--- START ---
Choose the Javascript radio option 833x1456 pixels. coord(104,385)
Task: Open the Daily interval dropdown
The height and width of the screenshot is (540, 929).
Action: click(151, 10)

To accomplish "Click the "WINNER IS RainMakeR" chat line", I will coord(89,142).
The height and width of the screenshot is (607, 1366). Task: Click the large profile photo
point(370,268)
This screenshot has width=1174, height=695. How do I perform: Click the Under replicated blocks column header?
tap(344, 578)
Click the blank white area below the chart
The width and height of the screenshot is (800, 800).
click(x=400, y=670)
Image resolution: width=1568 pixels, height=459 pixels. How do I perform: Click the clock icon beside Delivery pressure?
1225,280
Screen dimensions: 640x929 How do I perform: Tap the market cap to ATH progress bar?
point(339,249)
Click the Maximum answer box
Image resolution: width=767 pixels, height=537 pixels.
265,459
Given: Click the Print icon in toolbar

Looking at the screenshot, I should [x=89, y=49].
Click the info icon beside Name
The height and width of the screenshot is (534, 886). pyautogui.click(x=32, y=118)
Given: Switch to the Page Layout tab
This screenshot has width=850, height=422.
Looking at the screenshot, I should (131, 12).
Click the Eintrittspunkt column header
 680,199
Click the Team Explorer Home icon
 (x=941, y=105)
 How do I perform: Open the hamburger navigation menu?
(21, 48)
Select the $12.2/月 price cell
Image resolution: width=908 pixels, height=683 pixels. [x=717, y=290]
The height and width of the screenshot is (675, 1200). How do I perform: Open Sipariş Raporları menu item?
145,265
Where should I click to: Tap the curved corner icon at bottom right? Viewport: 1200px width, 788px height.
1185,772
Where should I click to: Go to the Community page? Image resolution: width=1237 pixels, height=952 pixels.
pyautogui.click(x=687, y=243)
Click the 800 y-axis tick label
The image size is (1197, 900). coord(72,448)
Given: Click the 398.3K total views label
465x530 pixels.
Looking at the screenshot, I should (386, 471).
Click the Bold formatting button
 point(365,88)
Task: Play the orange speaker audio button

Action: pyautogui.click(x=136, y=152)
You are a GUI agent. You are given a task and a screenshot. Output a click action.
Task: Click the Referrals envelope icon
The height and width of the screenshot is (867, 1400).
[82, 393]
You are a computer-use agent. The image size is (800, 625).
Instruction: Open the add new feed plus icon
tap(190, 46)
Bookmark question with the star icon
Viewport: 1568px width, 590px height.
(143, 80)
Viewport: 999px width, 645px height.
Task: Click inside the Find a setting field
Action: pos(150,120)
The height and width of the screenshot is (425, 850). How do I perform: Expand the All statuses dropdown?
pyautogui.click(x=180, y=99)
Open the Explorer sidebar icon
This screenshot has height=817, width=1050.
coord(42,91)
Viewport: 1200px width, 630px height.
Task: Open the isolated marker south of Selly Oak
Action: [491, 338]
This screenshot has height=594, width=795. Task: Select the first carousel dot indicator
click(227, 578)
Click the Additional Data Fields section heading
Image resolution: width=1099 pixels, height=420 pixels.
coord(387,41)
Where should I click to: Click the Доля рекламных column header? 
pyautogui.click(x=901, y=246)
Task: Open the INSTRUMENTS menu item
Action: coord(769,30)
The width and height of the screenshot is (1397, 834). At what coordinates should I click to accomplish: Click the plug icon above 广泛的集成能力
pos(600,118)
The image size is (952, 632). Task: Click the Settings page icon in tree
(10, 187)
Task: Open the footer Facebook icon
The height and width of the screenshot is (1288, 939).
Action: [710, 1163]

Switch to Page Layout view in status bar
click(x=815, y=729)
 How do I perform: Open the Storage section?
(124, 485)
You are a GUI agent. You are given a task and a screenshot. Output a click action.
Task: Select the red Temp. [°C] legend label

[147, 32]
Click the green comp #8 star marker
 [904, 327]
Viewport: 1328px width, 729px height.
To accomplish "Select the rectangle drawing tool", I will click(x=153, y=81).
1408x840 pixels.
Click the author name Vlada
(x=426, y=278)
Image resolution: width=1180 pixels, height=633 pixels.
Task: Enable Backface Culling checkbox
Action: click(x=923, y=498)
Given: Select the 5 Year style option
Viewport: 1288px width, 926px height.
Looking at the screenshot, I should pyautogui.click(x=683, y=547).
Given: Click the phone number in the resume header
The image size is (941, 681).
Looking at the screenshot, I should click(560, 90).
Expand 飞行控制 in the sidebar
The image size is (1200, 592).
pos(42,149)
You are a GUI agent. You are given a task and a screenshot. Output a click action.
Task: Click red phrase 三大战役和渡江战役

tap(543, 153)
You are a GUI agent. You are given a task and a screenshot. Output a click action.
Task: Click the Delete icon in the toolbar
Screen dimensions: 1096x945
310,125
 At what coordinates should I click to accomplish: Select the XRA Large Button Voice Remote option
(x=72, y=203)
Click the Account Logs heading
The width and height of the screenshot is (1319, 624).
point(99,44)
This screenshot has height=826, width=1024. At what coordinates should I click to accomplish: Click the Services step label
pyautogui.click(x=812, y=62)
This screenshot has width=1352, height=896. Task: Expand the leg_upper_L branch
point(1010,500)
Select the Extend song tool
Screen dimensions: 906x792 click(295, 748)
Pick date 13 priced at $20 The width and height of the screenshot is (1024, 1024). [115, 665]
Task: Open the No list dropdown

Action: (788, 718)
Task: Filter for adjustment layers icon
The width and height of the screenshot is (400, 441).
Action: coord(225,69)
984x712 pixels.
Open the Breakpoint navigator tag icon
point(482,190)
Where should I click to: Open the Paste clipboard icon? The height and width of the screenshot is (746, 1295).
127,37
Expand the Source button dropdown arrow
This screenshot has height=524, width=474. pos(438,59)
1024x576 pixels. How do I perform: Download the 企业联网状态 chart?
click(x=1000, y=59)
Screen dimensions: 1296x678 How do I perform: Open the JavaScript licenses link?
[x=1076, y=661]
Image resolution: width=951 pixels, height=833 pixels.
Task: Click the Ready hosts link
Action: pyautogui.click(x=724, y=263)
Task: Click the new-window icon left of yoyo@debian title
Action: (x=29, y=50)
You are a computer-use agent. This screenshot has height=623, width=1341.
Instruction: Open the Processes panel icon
--- END ---
YOUR OBJECTIVE >> All the lines above need to be printed again, exactly.

COMPLETED EXERCISE >>
Choose the Javascript radio option 833x1456 pixels. coord(104,385)
Task: Open the Daily interval dropdown
The height and width of the screenshot is (540, 929).
Action: click(151, 10)

To accomplish "Click the "WINNER IS RainMakeR" chat line", I will coord(89,142).
The height and width of the screenshot is (607, 1366). Task: Click the large profile photo
point(370,268)
This screenshot has width=1174, height=695. How do I perform: Click the Under replicated blocks column header?
tap(344, 578)
Click the blank white area below the chart
The width and height of the screenshot is (800, 800).
click(x=400, y=670)
Image resolution: width=1568 pixels, height=459 pixels. How do I perform: Click the clock icon beside Delivery pressure?
1225,280
Screen dimensions: 640x929 How do I perform: Tap the market cap to ATH progress bar?
point(339,249)
Click the Maximum answer box
Image resolution: width=767 pixels, height=537 pixels.
265,459
Given: Click the Print icon in toolbar

Looking at the screenshot, I should [x=89, y=49].
Click the info icon beside Name
The height and width of the screenshot is (534, 886). pyautogui.click(x=32, y=118)
Given: Switch to the Page Layout tab
This screenshot has width=850, height=422.
Looking at the screenshot, I should (131, 12).
Click the Eintrittspunkt column header
 680,199
Click the Team Explorer Home icon
 (x=941, y=105)
 How do I perform: Open the hamburger navigation menu?
(21, 48)
Select the $12.2/月 price cell
Image resolution: width=908 pixels, height=683 pixels. [x=717, y=290]
The height and width of the screenshot is (675, 1200). How do I perform: Open Sipariş Raporları menu item?
145,265
Where should I click to: Tap the curved corner icon at bottom right? Viewport: 1200px width, 788px height.
1185,772
Where should I click to: Go to the Community page? Image resolution: width=1237 pixels, height=952 pixels.
pyautogui.click(x=687, y=243)
Click the 800 y-axis tick label
The image size is (1197, 900). coord(72,448)
Given: Click the 398.3K total views label
465x530 pixels.
Looking at the screenshot, I should (386, 471).
Click the Bold formatting button
 point(365,88)
Task: Play the orange speaker audio button

Action: pyautogui.click(x=136, y=152)
You are a GUI agent. You are given a task and a screenshot. Output a click action.
Task: Click the Referrals envelope icon
The height and width of the screenshot is (867, 1400).
[82, 393]
You are a computer-use agent. The image size is (800, 625).
Instruction: Open the add new feed plus icon
tap(190, 46)
Bookmark question with the star icon
Viewport: 1568px width, 590px height.
(143, 80)
Viewport: 999px width, 645px height.
Task: Click inside the Find a setting field
Action: pos(150,120)
The height and width of the screenshot is (425, 850). How do I perform: Expand the All statuses dropdown?
pyautogui.click(x=180, y=99)
Open the Explorer sidebar icon
This screenshot has height=817, width=1050.
coord(42,91)
Viewport: 1200px width, 630px height.
Task: Open the isolated marker south of Selly Oak
Action: [491, 338]
This screenshot has height=594, width=795. Task: Select the first carousel dot indicator
click(227, 578)
Click the Additional Data Fields section heading
Image resolution: width=1099 pixels, height=420 pixels.
coord(387,41)
Where should I click to: Click the Доля рекламных column header? 
pyautogui.click(x=901, y=246)
Task: Open the INSTRUMENTS menu item
Action: coord(769,30)
The width and height of the screenshot is (1397, 834). At what coordinates should I click to accomplish: Click the plug icon above 广泛的集成能力
pos(600,118)
The image size is (952, 632). Task: Click the Settings page icon in tree
(10, 187)
Task: Open the footer Facebook icon
The height and width of the screenshot is (1288, 939).
Action: [710, 1163]

Switch to Page Layout view in status bar
click(x=815, y=729)
 How do I perform: Open the Storage section?
(124, 485)
You are a GUI agent. You are given a task and a screenshot. Output a click action.
Task: Select the red Temp. [°C] legend label

[147, 32]
Click the green comp #8 star marker
 [904, 327]
Viewport: 1328px width, 729px height.
To accomplish "Select the rectangle drawing tool", I will click(x=153, y=81).
1408x840 pixels.
Click the author name Vlada
(x=426, y=278)
Image resolution: width=1180 pixels, height=633 pixels.
Task: Enable Backface Culling checkbox
Action: click(x=923, y=498)
Given: Select the 5 Year style option
Viewport: 1288px width, 926px height.
Looking at the screenshot, I should pyautogui.click(x=683, y=547).
Given: Click the phone number in the resume header
The image size is (941, 681).
Looking at the screenshot, I should click(560, 90).
Expand 飞行控制 in the sidebar
The image size is (1200, 592).
pos(42,149)
You are a GUI agent. You are given a task and a screenshot. Output a click action.
Task: Click red phrase 三大战役和渡江战役

tap(543, 153)
You are a GUI agent. You are given a task and a screenshot. Output a click action.
Task: Click the Delete icon in the toolbar
Screen dimensions: 1096x945
310,125
 At what coordinates should I click to accomplish: Select the XRA Large Button Voice Remote option
(x=72, y=203)
Click the Account Logs heading
The width and height of the screenshot is (1319, 624).
point(99,44)
This screenshot has height=826, width=1024. At what coordinates should I click to accomplish: Click the Services step label
pyautogui.click(x=812, y=62)
This screenshot has width=1352, height=896. Task: Expand the leg_upper_L branch
point(1010,500)
Select the Extend song tool
Screen dimensions: 906x792 click(295, 748)
Pick date 13 priced at $20 The width and height of the screenshot is (1024, 1024). [115, 665]
Task: Open the No list dropdown

Action: (788, 718)
Task: Filter for adjustment layers icon
The width and height of the screenshot is (400, 441).
Action: coord(225,69)
984x712 pixels.
Open the Breakpoint navigator tag icon
point(482,190)
Where should I click to: Open the Paste clipboard icon? The height and width of the screenshot is (746, 1295).
127,37
Expand the Source button dropdown arrow
This screenshot has height=524, width=474. pos(438,59)
1024x576 pixels. How do I perform: Download the 企业联网状态 chart?
click(x=1000, y=59)
Screen dimensions: 1296x678 How do I perform: Open the JavaScript licenses link?
[x=1076, y=661]
Image resolution: width=951 pixels, height=833 pixels.
Task: Click the Ready hosts link
Action: pyautogui.click(x=724, y=263)
Task: Click the new-window icon left of yoyo@debian title
Action: (x=29, y=50)
You are a computer-use agent. This screenshot has height=623, width=1341.
Instruction: Open the Processes panel icon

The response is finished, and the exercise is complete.